#15363 Do some cleaning up of the testsuite driver
AbandonedPublic

Authored by lantti on Aug 25 2018, 2:30 PM.

Details

Reviewers
bgamari
tdammers
Trac Issues
#15363
Summary

An attempt to replace the external timeout scripts in the testsuite with code that can run directly in the testsuite driver process. Expected results were improved readability and possible speedup. As far as I see they were reached at least on Linux, but not really on Windows. Eventually Windows turned out to be more complex platform than I expected and there I merely rewrote the timeout.hs functionality in python.
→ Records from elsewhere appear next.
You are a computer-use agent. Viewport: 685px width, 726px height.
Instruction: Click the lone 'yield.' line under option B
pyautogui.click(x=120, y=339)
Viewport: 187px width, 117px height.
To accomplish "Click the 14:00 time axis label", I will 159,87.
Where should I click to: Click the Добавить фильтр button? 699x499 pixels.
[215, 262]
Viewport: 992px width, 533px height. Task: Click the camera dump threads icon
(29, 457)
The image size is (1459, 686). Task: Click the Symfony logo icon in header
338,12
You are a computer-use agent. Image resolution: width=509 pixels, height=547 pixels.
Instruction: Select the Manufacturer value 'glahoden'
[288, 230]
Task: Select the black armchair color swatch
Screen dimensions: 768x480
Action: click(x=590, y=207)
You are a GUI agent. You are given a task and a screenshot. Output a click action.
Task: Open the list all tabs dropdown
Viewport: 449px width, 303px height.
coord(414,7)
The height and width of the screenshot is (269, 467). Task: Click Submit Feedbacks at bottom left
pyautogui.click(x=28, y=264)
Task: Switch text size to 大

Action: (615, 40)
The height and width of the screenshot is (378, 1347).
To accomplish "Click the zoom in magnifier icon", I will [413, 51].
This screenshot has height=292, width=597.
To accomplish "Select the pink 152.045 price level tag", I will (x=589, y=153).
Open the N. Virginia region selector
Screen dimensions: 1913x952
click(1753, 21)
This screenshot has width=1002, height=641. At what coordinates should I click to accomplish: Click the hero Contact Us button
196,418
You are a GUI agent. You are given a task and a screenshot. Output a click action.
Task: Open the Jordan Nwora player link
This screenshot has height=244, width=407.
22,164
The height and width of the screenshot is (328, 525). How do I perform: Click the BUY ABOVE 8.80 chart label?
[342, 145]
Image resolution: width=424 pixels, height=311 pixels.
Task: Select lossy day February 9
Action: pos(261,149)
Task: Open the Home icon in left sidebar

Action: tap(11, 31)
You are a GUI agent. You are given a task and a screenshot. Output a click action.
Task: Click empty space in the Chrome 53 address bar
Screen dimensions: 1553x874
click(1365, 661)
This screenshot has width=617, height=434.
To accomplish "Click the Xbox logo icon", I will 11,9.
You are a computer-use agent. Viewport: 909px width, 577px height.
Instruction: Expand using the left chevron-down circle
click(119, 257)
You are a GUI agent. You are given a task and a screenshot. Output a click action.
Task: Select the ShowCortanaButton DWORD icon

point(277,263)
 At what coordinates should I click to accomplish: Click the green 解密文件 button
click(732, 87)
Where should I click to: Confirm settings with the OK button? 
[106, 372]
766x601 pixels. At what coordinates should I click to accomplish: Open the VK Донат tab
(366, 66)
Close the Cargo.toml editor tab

On Posix platforms, as far as I see, the functionality currently provided by the python subprocess module could fully replace the old timeout.py script.

lantti created this revision.Aug 25 2018, 2:30 PM
lantti retitled this revision from #15363 Bypass timeout scripts to #15363 Do some cleaning up of the testsuite driver.Aug 25 2018, 2:36 PM
lantti edited the summary of this revision. (Show Details)Aug 25 2018, 4:00 PM
lantti updated this revision to Diff 17806.Aug 25 2018, 4:22 PM

Include the first commit of the intended range, as it was accidently left out

lantti updated this revision to Diff 17807.Aug 25 2018, 4:33 PM

Fix a last moment edit that went on the wrong line

lantti updated this revision to Diff 17814.Aug 26 2018, 5:11 PM
  • 15363 Remember to send EOF after the input is written
lantti updated the Trac tickets for this revision.Aug 26 2018, 5:41 PM
tdammers requested changes to this revision.Aug 27 2018, 10:43 AM
tdammers added a subscriber: tdammers.

I have trouble understanding what this would buy us. 452 lines of Windows-specific code are a liability (most GHC devs are not on Windows, and aren't keen on maintaining nontrivial Windows code), so the benefit would have to be substantial to make it worthwhile.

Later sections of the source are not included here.